Der Ebook-Kauf in der Buchhandlung gefällt mir. Das erzähle ich auch meiner (ein paar hundert Kilometer entfernt wohnenden) Schwester, die mir ein nachträgliches Geburtstagsgeschenk machen möchte. Sie bittet mich um die Telefonnummer der Buchhandlung, sie wird sich um den Rest kümmern, ich soll das jetzt vergessen.

Heute stehe ich auf dem Einkaufsweg vor der Buchhandlung und werfe einen Blick hinein. Ob das Buch, dass ich neulich kurz nach dem Erscheinungsdatum gekauft habe, jetzt auch auf Papier im Schaufenster liegt? (Nein)

2015-08-07 13.07.57

Als ich nach Hause komme, habe ich zwei Mails mit PDF-Dateien zum Ebook-Download. Sie enthalten neben den üblichen Informationen Grüße von meiner Schwester.

ebookgeschenkDie erzählt mir dann am Telefon, sie habe die Bestellung aufgegeben, als ich gerade vor der Ladentür stand, die Buchhändlerin habe extra leiser gesprochen und die Bücher gleich abgeschickt, ehe sie die Bezahlung regelte.

Erfreutes Gekicher allenthalben.

Ebooks aus der Buchhandlung oder digital einkaufen mit Bewegung an der frischen Luft

Bei der Auswahl meines Ebook-Readers war mir u.a. wichtig, dass ich die Bücher nicht nur bei einem der großen Anbieter im Netz (vor allem dem mit A) kaufen kann, sondern auch in einer netten Buchhandlung vor Ort. Ich wohne sehr nah an einer Buchhandlung, die ich auch ausgesprochen gern mag. Die Besitzerin und ihre Kolleginnen beraten mich super, wenn ich das möchte, ich kann Bücher per Mail bestellen und am nächsten Tag abholen, auf Wunsch auch schon in das hübsche Papier meiner Wahl verpackt, und meistens ist auch Zeit für einen netten Schwatz. So einen Laden möchte man ja wirklich nicht gern mit einem schnöden Online-Shop betrügen.

Normalerweise kann man ja elektronische Bücher bei Buchhandlungen genauso kaufen wie bei anderen Internetläden: Buch auf der Website suchen, bezahlen, runterladen.

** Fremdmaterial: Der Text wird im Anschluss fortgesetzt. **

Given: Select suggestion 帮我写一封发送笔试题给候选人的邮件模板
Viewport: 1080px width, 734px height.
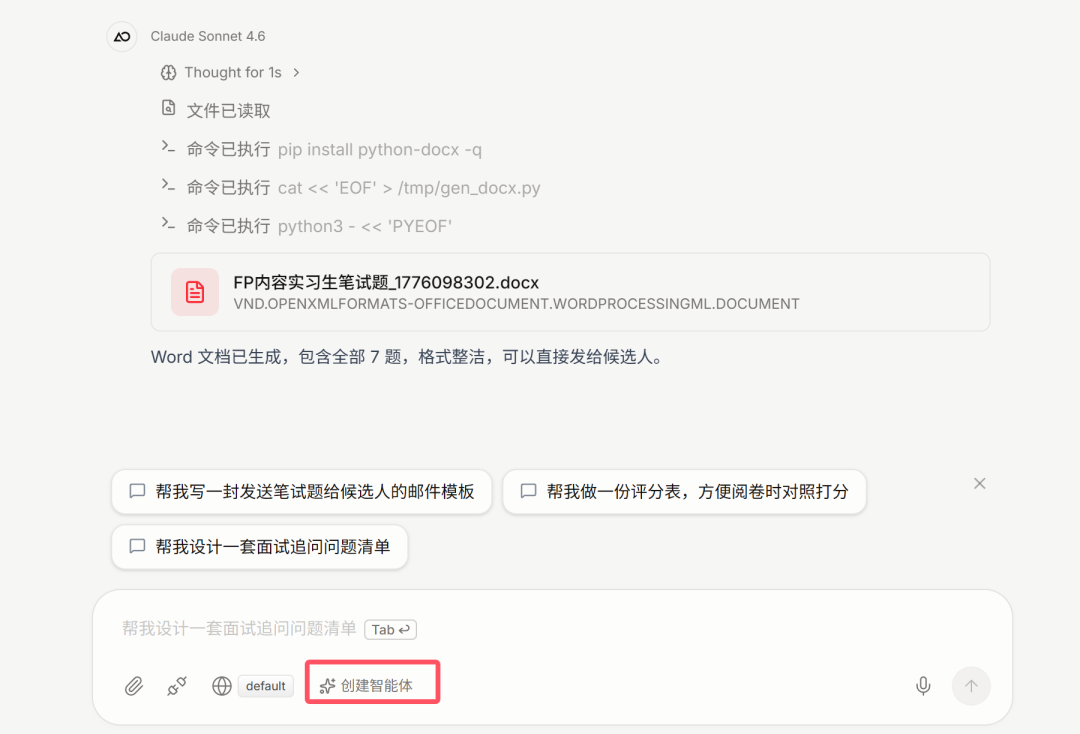Looking at the screenshot, I should point(302,492).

Klitzekleines Problem: Auf der Website meiner Buchhandlung werden keine Ebooks angeboten. Die gäbe es demnächst, sagte die nette Buchhändlerin vor einigen Monaten, aber dann ist ihr wohl was dazwischengekommen.

Ok, ein paar Mal bin ich fremdgegangen und habe mich quasi vom digitalen Grabbeltisch eines Online-Händlers mit leicht verdaulichem Lesefutter bedient, aber ich wollte jetzt ein sozusagen „gebundenes“ Buch, einen neuen Titel, aus dem der Autor in meiner Buchhandlung kürzlich gelesen hatte. Also habe ich doch noch mal vor Ort nachgefragt, ob sie wirklich immer noch keine Ebooks verkaufen.

„Doch doch, hier können Sie die schon kaufen, was soll’s denn sein?“ Ich sagte den Titel, dann gab die Buchhändlerin einiges in den Computer ein, notierte meine Mailadresse und überreichte mir einen Bon, auf dem sie handschriftlich noch irgendeine Nummer eintrug. Per E-Mail wurde mir dann ein PDF-Dokument mit dem Download-Link zugeschickt. Von da an wieder alles wie beim Ebook-Kauf im Netz.

ebookkauf

Nach dem obligatorischen „Hihi-digital-zu-Fuß“-Grinsen gefällt mir das Verfahren inzwischen immer besser. Es verbindet die Vorteile des Einkaufs vor Ort mit denen des Online-Handels. Ich komme an die frische Luft, kann mich mit Buchhändlerin unterhalten und unterstütze keinen bösen Online-Dealer.

Demnächst sollen Ebooks auch über die Website der Buchhandlung erhältlich sein. Neumodischer Kram, braucht doch kein Mensch.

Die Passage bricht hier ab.